**EXERCISE DESCRIPTION**
Please set down exactly the lines of the listing below from the line containing "You are a GUI" through the line containing "This screenshot has height=712, width=1568.", both lines included, leaving out all other lines.

**DATA**
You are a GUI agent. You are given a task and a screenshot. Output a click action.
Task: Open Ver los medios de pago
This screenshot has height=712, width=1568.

---

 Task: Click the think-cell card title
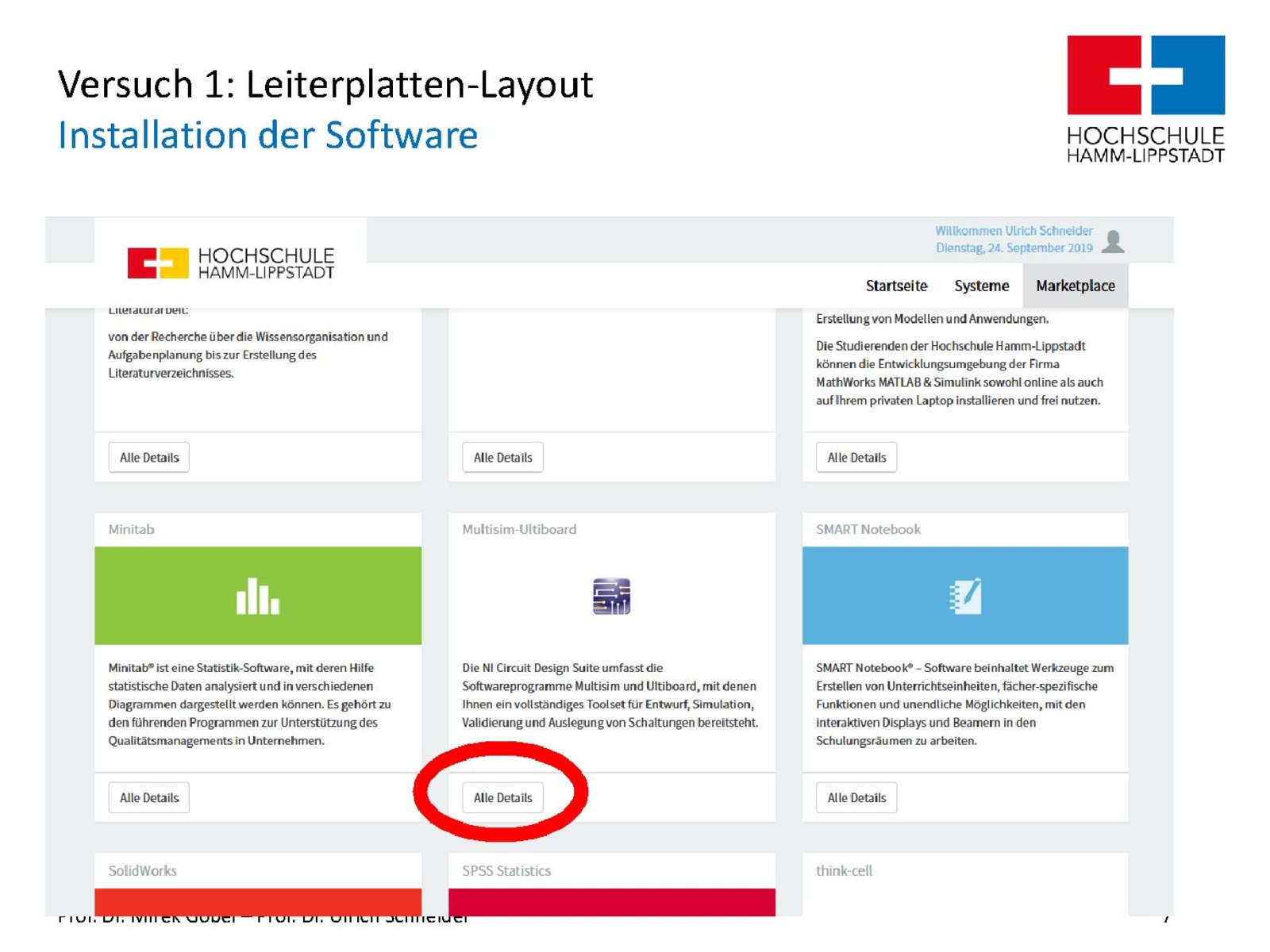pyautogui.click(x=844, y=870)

...

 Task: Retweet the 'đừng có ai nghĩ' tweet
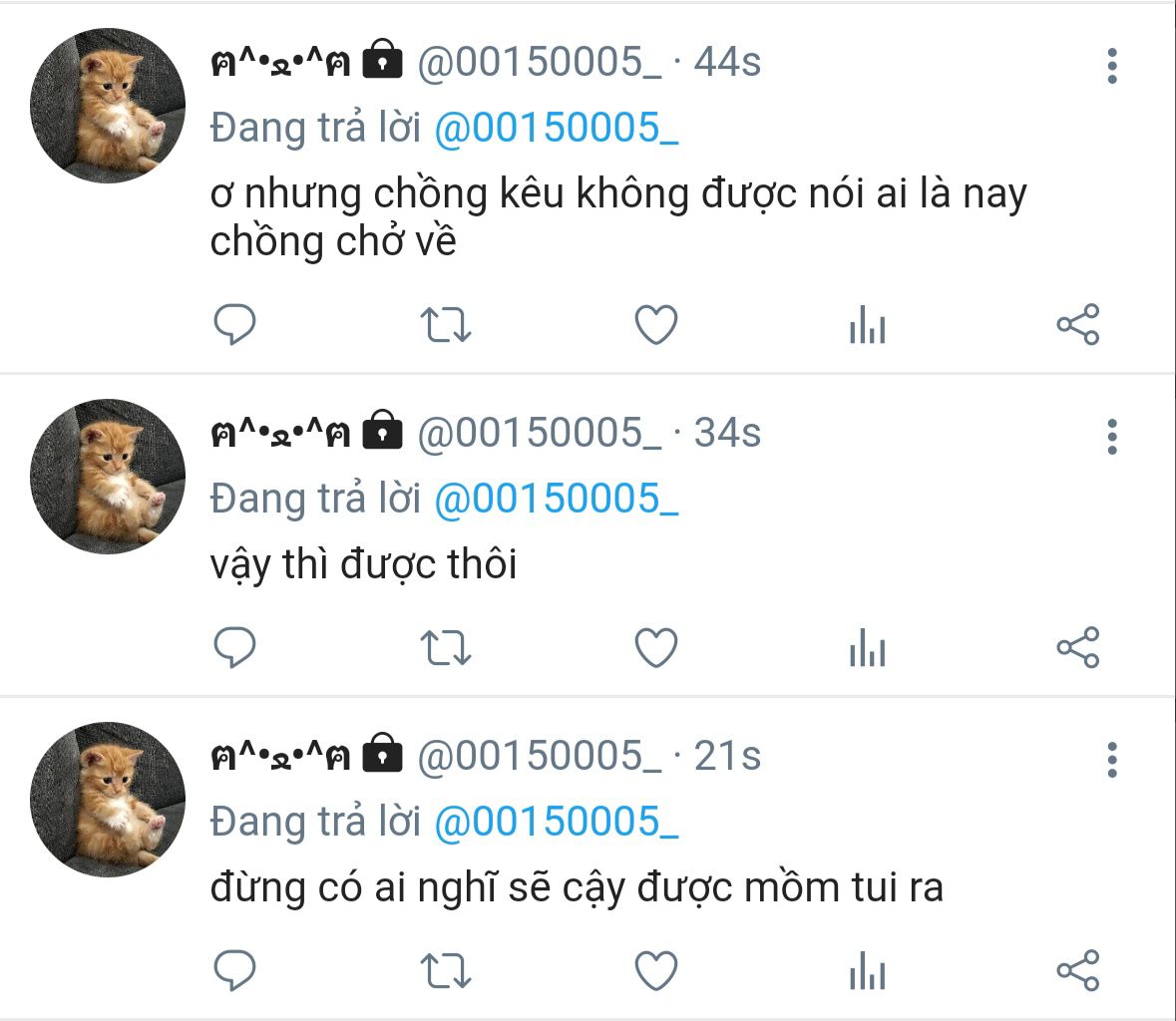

**RESULT**
You are a GUI agent. You are given a task and a screenshot. Output a click action.
Task: Open Ver los medios de pago
This screenshot has height=712, width=1568.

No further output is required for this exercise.